PROVIDED RECORDS:
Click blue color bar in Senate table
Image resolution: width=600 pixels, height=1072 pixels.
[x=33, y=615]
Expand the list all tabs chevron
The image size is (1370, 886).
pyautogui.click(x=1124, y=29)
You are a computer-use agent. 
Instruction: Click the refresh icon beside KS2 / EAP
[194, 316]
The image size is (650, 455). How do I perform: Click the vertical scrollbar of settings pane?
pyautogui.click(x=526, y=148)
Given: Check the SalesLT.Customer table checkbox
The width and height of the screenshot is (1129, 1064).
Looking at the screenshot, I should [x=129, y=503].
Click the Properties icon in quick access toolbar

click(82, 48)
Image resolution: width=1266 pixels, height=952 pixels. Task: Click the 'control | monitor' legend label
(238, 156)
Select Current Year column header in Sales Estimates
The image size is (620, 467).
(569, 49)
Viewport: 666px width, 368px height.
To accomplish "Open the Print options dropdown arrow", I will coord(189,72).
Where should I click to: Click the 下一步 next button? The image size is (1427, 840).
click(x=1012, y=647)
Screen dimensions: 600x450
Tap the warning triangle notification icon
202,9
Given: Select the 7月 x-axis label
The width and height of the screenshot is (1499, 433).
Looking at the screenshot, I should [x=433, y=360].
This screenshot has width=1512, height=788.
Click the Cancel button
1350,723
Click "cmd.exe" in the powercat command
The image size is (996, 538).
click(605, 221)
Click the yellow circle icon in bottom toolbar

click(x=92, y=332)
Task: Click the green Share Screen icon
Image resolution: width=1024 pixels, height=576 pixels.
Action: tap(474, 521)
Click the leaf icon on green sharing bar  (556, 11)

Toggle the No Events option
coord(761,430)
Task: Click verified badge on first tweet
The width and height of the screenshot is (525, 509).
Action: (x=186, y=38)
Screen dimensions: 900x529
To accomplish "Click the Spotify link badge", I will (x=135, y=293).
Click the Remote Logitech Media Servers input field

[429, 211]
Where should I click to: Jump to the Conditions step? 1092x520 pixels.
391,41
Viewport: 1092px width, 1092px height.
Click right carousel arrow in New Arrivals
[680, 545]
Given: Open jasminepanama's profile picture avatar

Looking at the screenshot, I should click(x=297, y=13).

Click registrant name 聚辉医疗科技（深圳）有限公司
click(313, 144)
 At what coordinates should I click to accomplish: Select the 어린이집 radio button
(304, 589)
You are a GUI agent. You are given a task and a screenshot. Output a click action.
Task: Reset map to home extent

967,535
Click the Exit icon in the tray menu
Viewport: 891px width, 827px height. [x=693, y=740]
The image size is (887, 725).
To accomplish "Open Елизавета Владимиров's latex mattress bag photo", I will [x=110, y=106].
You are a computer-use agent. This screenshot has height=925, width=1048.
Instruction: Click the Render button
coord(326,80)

REQUIRED ACTION: Give the entries again exactly, every one.

RESULT OF THE EXERCISE:
Click blue color bar in Senate table
Image resolution: width=600 pixels, height=1072 pixels.
[x=33, y=615]
Expand the list all tabs chevron
The image size is (1370, 886).
pyautogui.click(x=1124, y=29)
You are a computer-use agent. 
Instruction: Click the refresh icon beside KS2 / EAP
[194, 316]
The image size is (650, 455). How do I perform: Click the vertical scrollbar of settings pane?
pyautogui.click(x=526, y=148)
Given: Check the SalesLT.Customer table checkbox
The width and height of the screenshot is (1129, 1064).
Looking at the screenshot, I should [x=129, y=503].
Click the Properties icon in quick access toolbar

click(82, 48)
Image resolution: width=1266 pixels, height=952 pixels. Task: Click the 'control | monitor' legend label
(238, 156)
Select Current Year column header in Sales Estimates
The image size is (620, 467).
(569, 49)
Viewport: 666px width, 368px height.
To accomplish "Open the Print options dropdown arrow", I will coord(189,72).
Where should I click to: Click the 下一步 next button? The image size is (1427, 840).
click(x=1012, y=647)
Screen dimensions: 600x450
Tap the warning triangle notification icon
202,9
Given: Select the 7月 x-axis label
The width and height of the screenshot is (1499, 433).
Looking at the screenshot, I should [x=433, y=360].
This screenshot has width=1512, height=788.
Click the Cancel button
1350,723
Click "cmd.exe" in the powercat command
The image size is (996, 538).
click(605, 221)
Click the yellow circle icon in bottom toolbar

click(x=92, y=332)
Task: Click the green Share Screen icon
Image resolution: width=1024 pixels, height=576 pixels.
Action: tap(474, 521)
Click the leaf icon on green sharing bar  (556, 11)

Toggle the No Events option
coord(761,430)
Task: Click verified badge on first tweet
The width and height of the screenshot is (525, 509).
Action: (x=186, y=38)
Screen dimensions: 900x529
To accomplish "Click the Spotify link badge", I will (x=135, y=293).
Click the Remote Logitech Media Servers input field

[429, 211]
Where should I click to: Jump to the Conditions step? 1092x520 pixels.
391,41
Viewport: 1092px width, 1092px height.
Click right carousel arrow in New Arrivals
[680, 545]
Given: Open jasminepanama's profile picture avatar

Looking at the screenshot, I should click(x=297, y=13).

Click registrant name 聚辉医疗科技（深圳）有限公司
click(313, 144)
 At what coordinates should I click to accomplish: Select the 어린이집 radio button
(304, 589)
You are a GUI agent. You are given a task and a screenshot. Output a click action.
Task: Reset map to home extent

967,535
Click the Exit icon in the tray menu
Viewport: 891px width, 827px height. [x=693, y=740]
The image size is (887, 725).
To accomplish "Open Елизавета Владимиров's latex mattress bag photo", I will [x=110, y=106].
You are a computer-use agent. This screenshot has height=925, width=1048.
Instruction: Click the Render button
coord(326,80)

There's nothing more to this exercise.